• **Exercise prompt**:
Reproduce the stretch of the records from the line containing "The height and" through the line containing "the user icon", leaving out the pictures.

** start of Excerpted records **

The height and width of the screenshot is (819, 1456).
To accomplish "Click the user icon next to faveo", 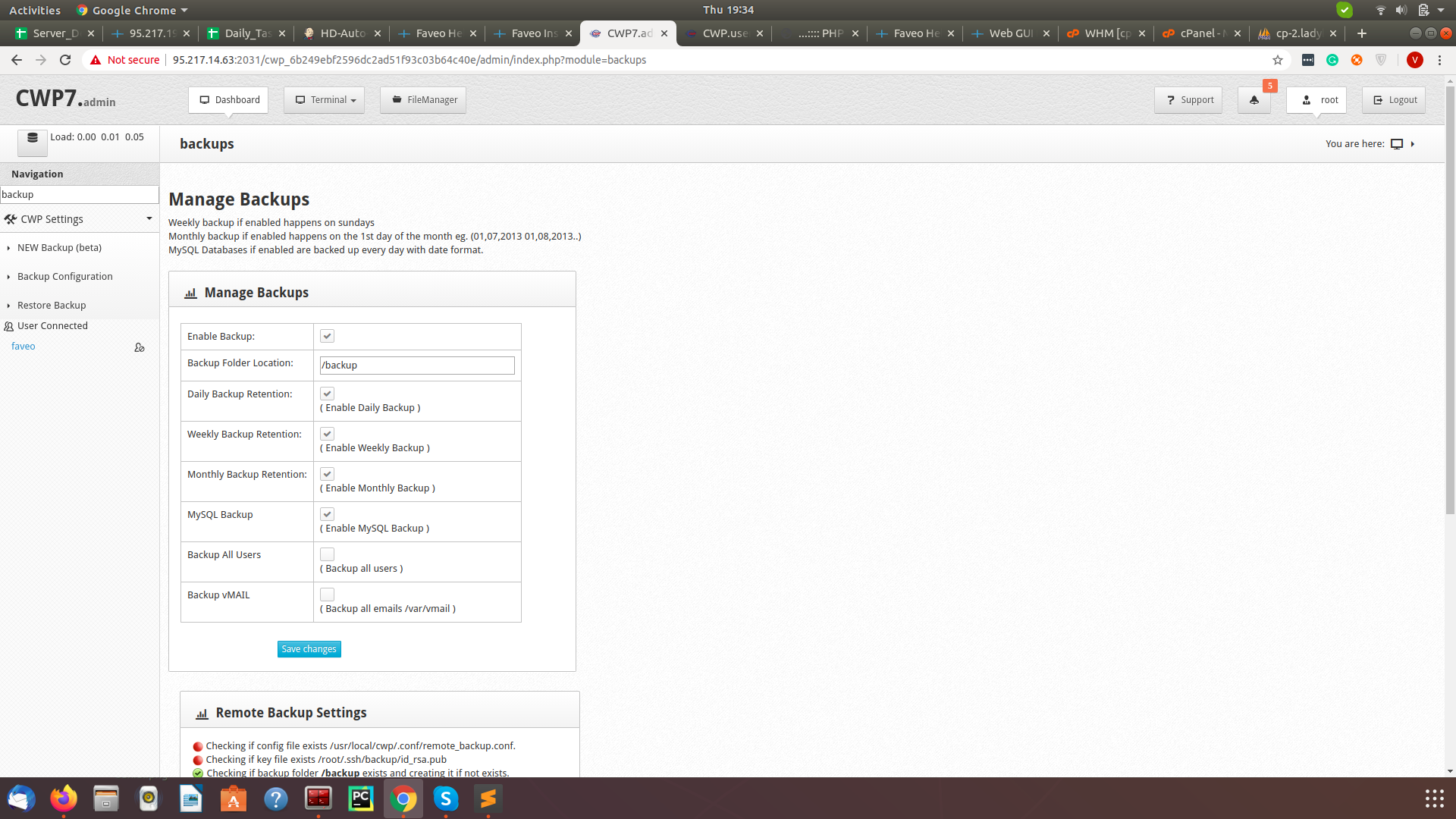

** end of Excerpted records **
** start of Excerpted records **

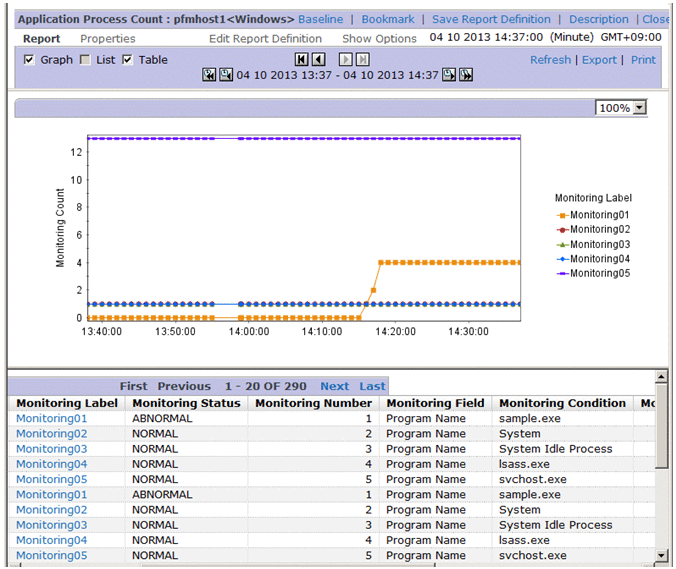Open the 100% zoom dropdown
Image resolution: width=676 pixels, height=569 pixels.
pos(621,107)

** end of Excerpted records **

• **Response for this exercise**:
The height and width of the screenshot is (819, 1456).
To accomplish "Click the user icon next to faveo", 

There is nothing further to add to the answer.